Parallels Desktop 17 for Macが登場――パフォーマンス大幅向上とWindows 11対応で進化
人気の仮想化ソフトウェア「Parallels Desktop」の最新版「Parallels Desktop 17 for Mac」が本日リリースされました。Intel製チップを搭載したMacはもちろん、Apple独自設計のM1チップを搭載した新型Macにも対応しています。ユニバーサルバイナリアプリケーションとしてx86アーキテクチャとARMアーキテクチャの両方に最適化されており、内蔵のインストールアシスタントからは、間もなく登場するWindows 11やmacOS Montereyのプレビュー版へ簡単にアクセスできるようになりました。
これまでParallels Desktop 16.5を使えばWindows 11のInsiderプレビュービルドをMacにインストールすることは可能でしたが、バージョン17では新たに仮想TPMチップが導入され、Windows 10およびWindows 11の仮想マシン上でBitLockerやセキュアブートを利用できるようになりました。さらに、サポート対象のすべてのMacでWindows、Linux、macOSの再開(レジューム)速度が最大38%向上し、OpenGLグラフィックス性能も最大6倍高速化するなど、パフォーマンスと安定性の両面で大きな改善が実現しています。
ゲームやUIの快適性も大きく向上
ゲーム分野では、改良されたディスプレイドライバーにより、多くのWindowsゲームでフレームレートの向上が期待できます。Windows UIの応答性がより滑らかになり、動画再生も同期されたスムーズな体験が得られるようになりました。また、新搭載の「Automatic Resource Manager(自動リソースマネージャー)」が、仮想マシンに割り当てるべき最適なリソース量をユーザーに提案してくれる点も便利です。
Windowsデスクトップを非表示にしたまま、WindowsアプリとMacアプリを並べて実行できる人気機能「Coherence Mode(コヒーレンスモード)」も強化されました。Windowsのシャットダウン画面、サインイン画面、その他の更新通知がウィンドウモードで表示されるようになり、作業中の妨げが軽減されています。さらに、MacアプリとWindowsアプリの間であらゆるコンテンツをシームレスにドラッグ&ドロップできるようになった点も見逃せません。

M1搭載Macでの性能アップ
今年初めにリリースされたParallels Desktop 16.5ではM1搭載Macへの対応が追加され、Windows 10 on ARMのプレビュービルドを高いパフォーマンスで実行できるようになっていました。Microsoftは現在もWindows 10 on ARM向けの64bit x86アプリエミュレーションの開発を継続中であり、多くのアプリやゲームはM1搭載Mac上のParallels Desktop 17で問題なく動作しますが、一部動作しないものもあります。

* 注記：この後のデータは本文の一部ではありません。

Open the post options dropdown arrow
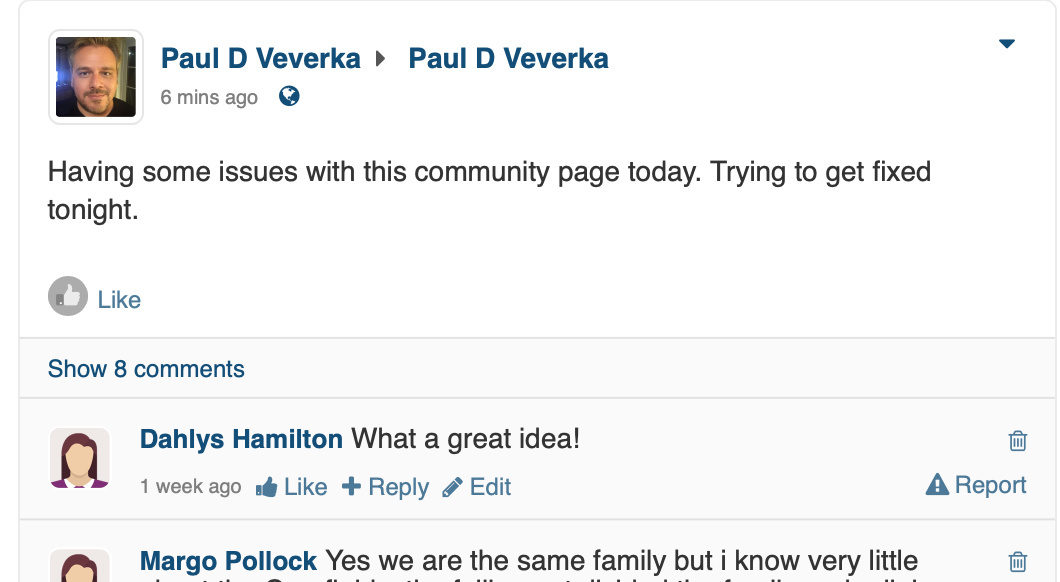The height and width of the screenshot is (582, 1060). (1007, 44)
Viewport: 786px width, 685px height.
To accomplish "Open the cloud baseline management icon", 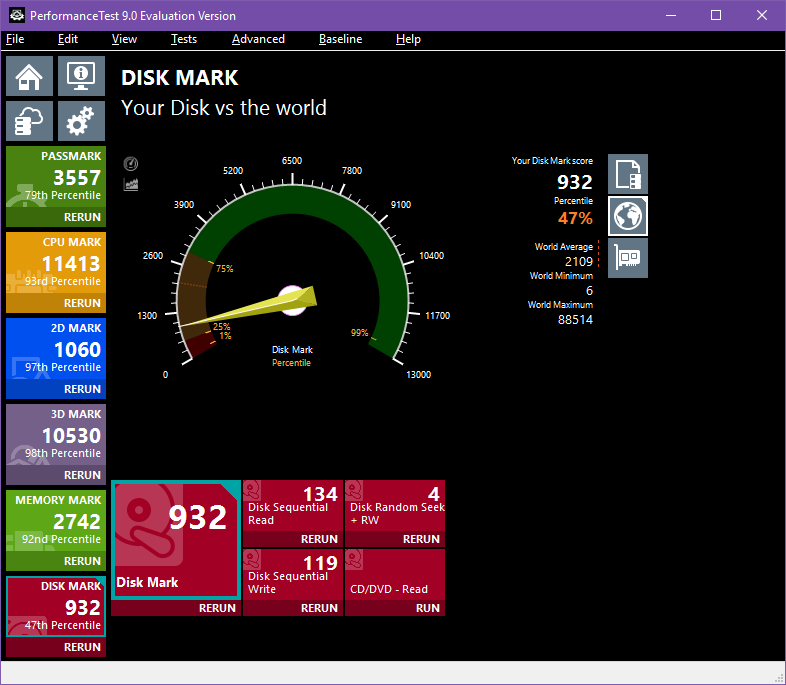I will [x=30, y=121].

全体として、M1チップ搭載Mac上のParallels Desktop 17では、Windows 10 on ARMのディスク性能が最大20%、DirectX 11グラフィックス性能が最大28%向上するとされています。アプリ開発者にとっても朗報で、独立したVM上でコードをデバッグするための「Visual Studio用Parallels Desktopプラグイン」がM1搭載Macに対応しました。

便利ツール集「Parallels Toolbox」も進化
Parallels Desktop 17には、30以上の生産性ツールをまとめた「Parallels Toolbox」が引き続き同梱されています。最新版では、Macユーザー向けに5つの新ツールが追加されました。「Focus on Window(ウィンドウに集中)」「Transform Text(テキスト変換)」「Recognize Text(テキスト認識)」「Barcode Scanner(バーコードスキャナー)」「Barcode Generator(バーコードジェネレーター)」の5つです。
Parallels Desktop 17 for Macについては今後も詳しくお伝えしていく予定ですが、仮想化アプリが年々進化を重ね、M1搭載MacやWindows 10 on ARM仮想マシンへの確かなサポートがすでに提供されているのは喜ばしい限りです。価格は永続ライセンスが99.99ドル(PD16からのアップグレードは49.99ドル)、より多機能なPro Editionは年額99.99ドルとなっています。公式サイトでは14日間の無料トライアルもダウンロード可能なので、まずは試してみてはいかがでしょうか。